# [Aufgabenstellung]
Gib aus dem extrahierten Text wörtlich den Abschnitt wieder, der mit den Worten beginnt, die „Juristische Blogs in“ enthalten, und mit „einfach immer hinterher.“ schließt.

Juristische Blogs in Deutschland chancenlos?
Gespeichert von Dr. Michael Karger am
Hat Henning Krieg Recht? In seinem (immer lesenswerten) Blog kriegs-recht.de stellt er mit dem Beitrag "5 Gründe, warum juristische Blogs keine Chance haben - eine Provokation" die Sinnfrage für die deutsche juristische Blog-Szene. Gehen juristische Blogs im allgemeinen digitalen Rauschen unter?
Erst jüngst hatte die Frankfurter Allgemeine Zeitung im Beitrag "So wahr mir Blog helfe" über die unterschiedliche Online-Debattenkultur in den USA und in Deutschland zum Verfassungsrecht berichtet und - was auch sonst - für Deutschland grosse Defizite festgestellt.Wir sind einfach immer hinterher.

# [Zeilenauszüge]

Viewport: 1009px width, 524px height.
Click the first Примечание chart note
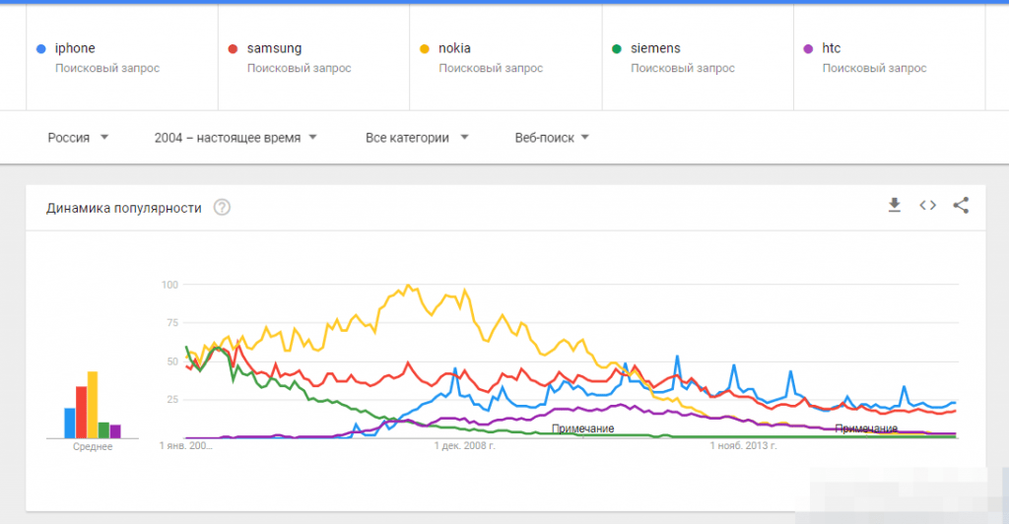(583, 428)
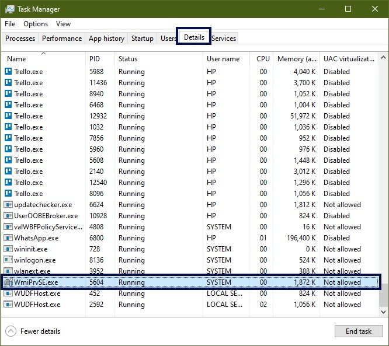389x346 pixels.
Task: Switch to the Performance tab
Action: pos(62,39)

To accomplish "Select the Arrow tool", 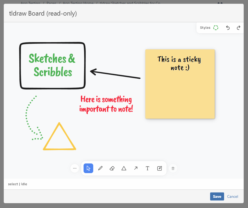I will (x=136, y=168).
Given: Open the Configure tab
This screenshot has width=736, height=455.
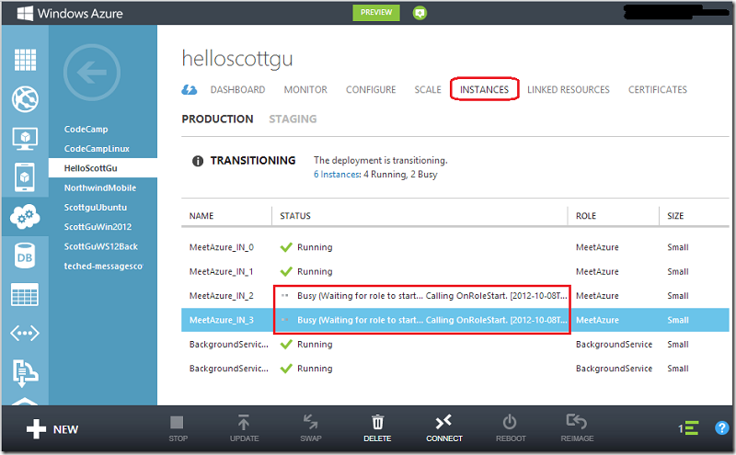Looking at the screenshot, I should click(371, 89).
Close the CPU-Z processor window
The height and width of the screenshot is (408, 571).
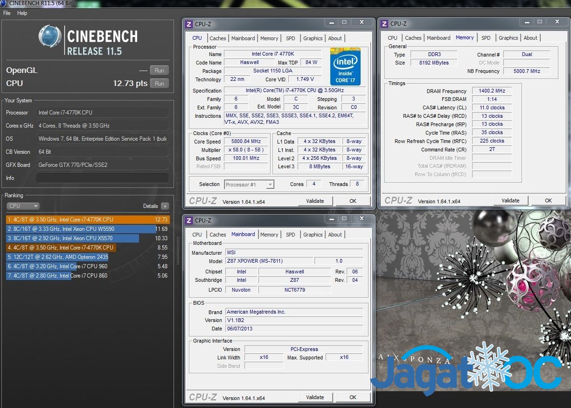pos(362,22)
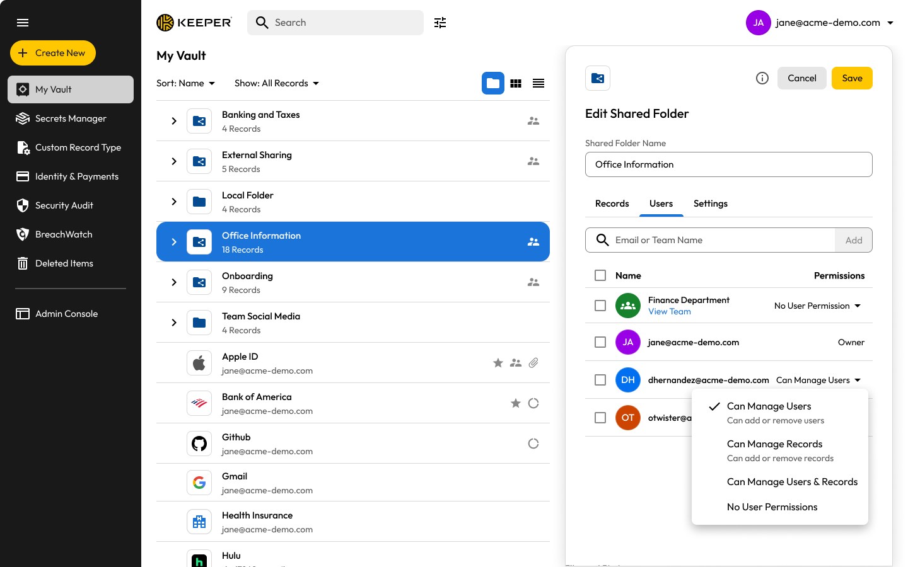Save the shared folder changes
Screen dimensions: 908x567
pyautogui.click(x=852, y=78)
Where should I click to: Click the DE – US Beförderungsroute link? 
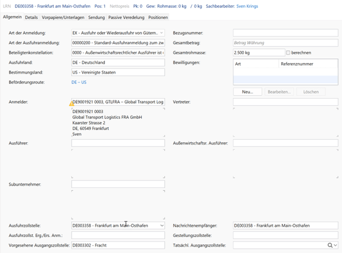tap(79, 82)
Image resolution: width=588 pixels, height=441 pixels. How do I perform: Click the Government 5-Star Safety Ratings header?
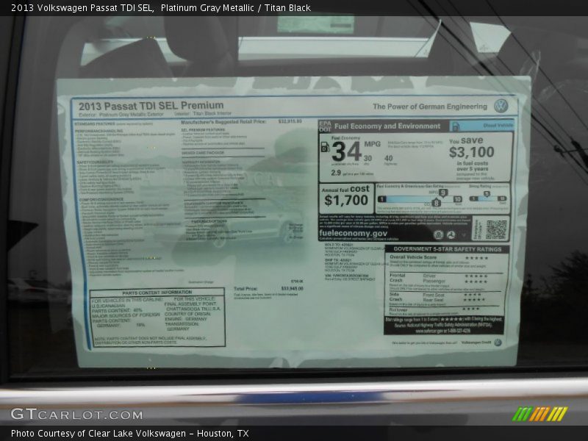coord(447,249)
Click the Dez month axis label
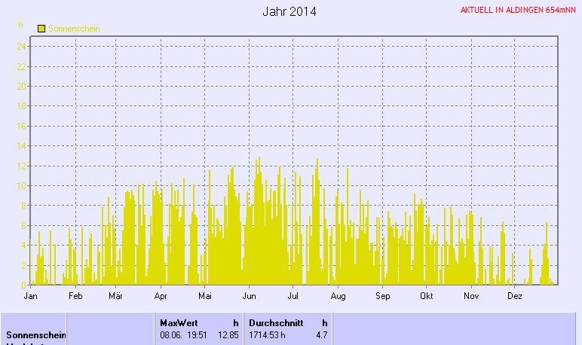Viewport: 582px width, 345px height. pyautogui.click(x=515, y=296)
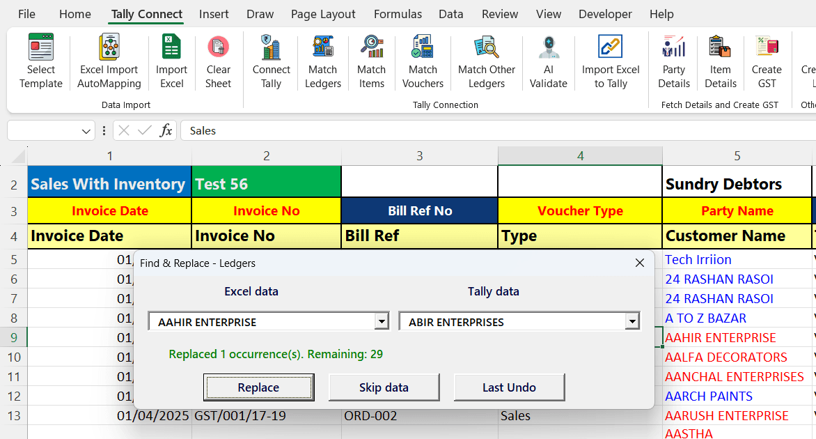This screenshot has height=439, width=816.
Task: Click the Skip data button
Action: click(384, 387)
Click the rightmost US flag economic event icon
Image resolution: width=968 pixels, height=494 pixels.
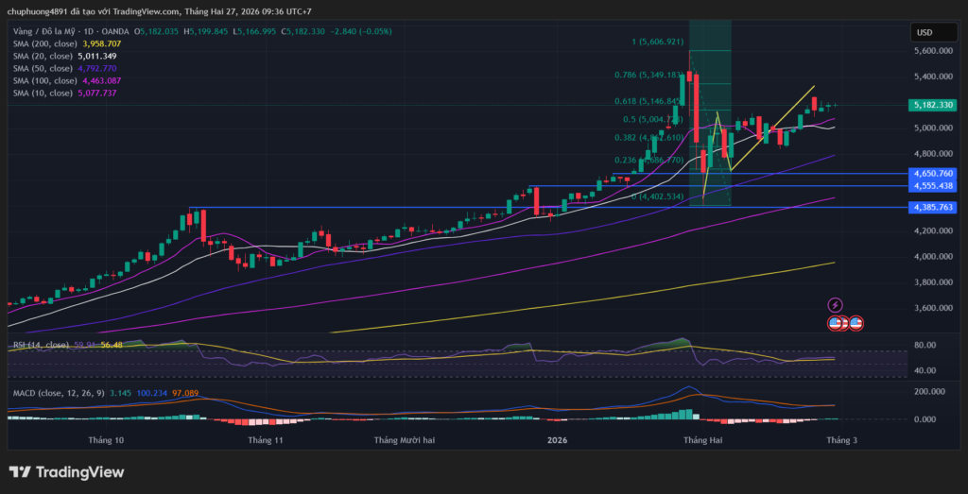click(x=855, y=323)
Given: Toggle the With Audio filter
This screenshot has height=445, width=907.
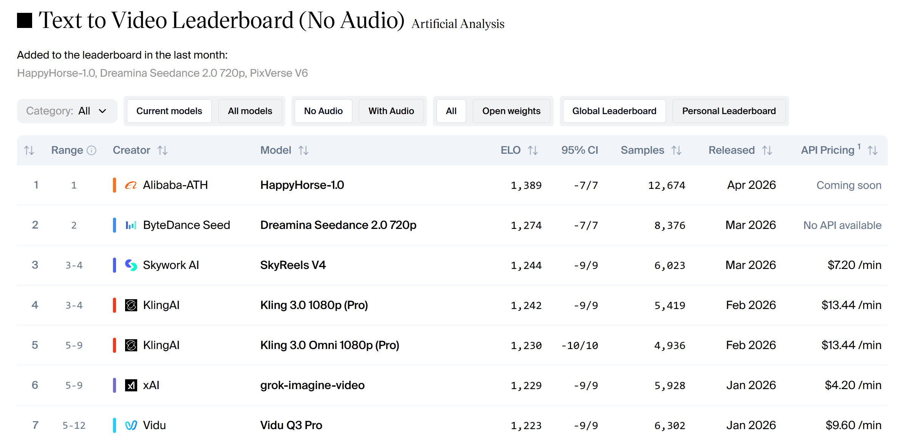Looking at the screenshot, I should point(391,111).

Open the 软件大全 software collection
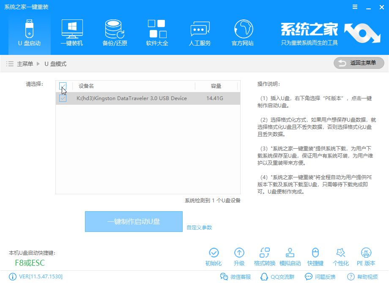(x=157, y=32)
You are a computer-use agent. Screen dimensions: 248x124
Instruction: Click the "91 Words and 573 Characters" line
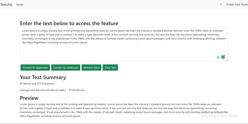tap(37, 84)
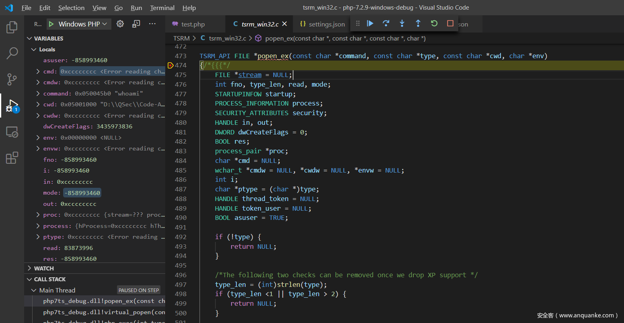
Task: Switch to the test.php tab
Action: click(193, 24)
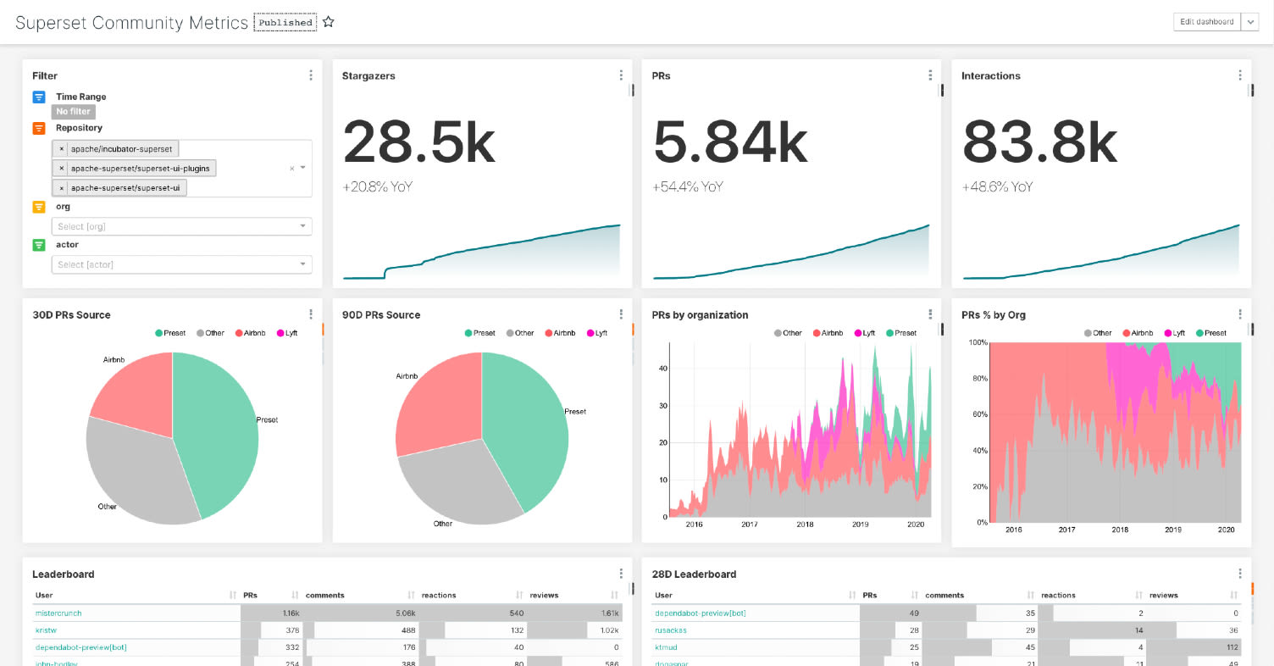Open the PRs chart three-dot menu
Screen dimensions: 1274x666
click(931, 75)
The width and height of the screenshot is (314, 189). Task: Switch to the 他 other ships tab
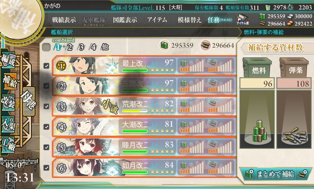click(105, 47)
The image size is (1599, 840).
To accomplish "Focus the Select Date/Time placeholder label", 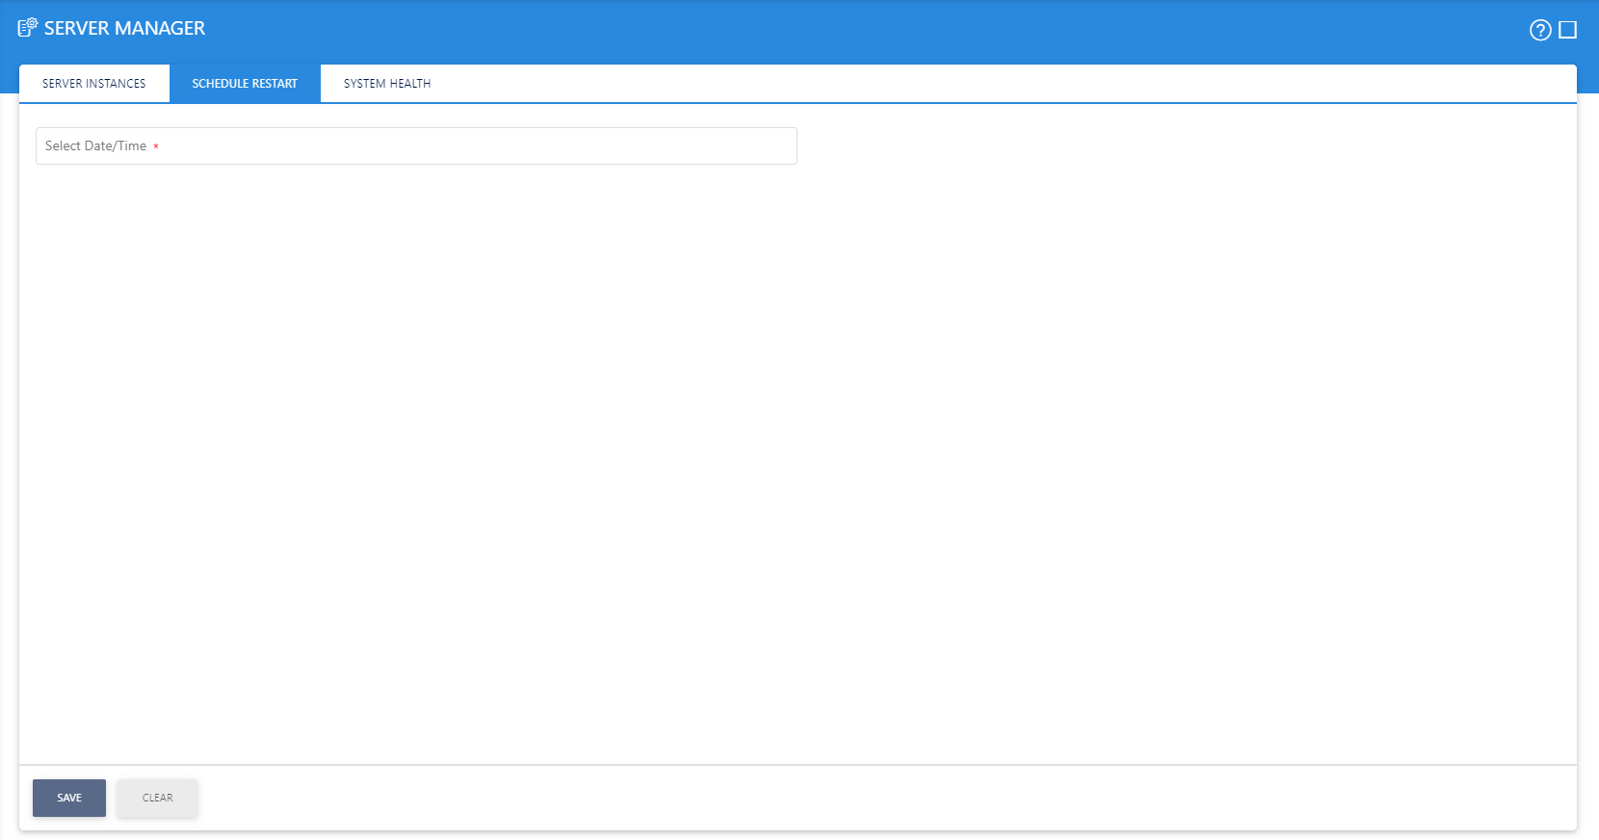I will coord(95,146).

# [Antwort]
Juristische Blogs in Deutschland chancenlos?
Gespeichert von Dr. Michael Karger am
Hat Henning Krieg Recht? In seinem (immer lesenswerten) Blog kriegs-recht.de stellt er mit dem Beitrag "5 Gründe, warum juristische Blogs keine Chance haben - eine Provokation" die Sinnfrage für die deutsche juristische Blog-Szene. Gehen juristische Blogs im allgemeinen digitalen Rauschen unter?
Erst jüngst hatte die Frankfurter Allgemeine Zeitung im Beitrag "So wahr mir Blog helfe" über die unterschiedliche Online-Debattenkultur in den USA und in Deutschland zum Verfassungsrecht berichtet und - was auch sonst - für Deutschland grosse Defizite festgestellt.Wir sind einfach immer hinterher.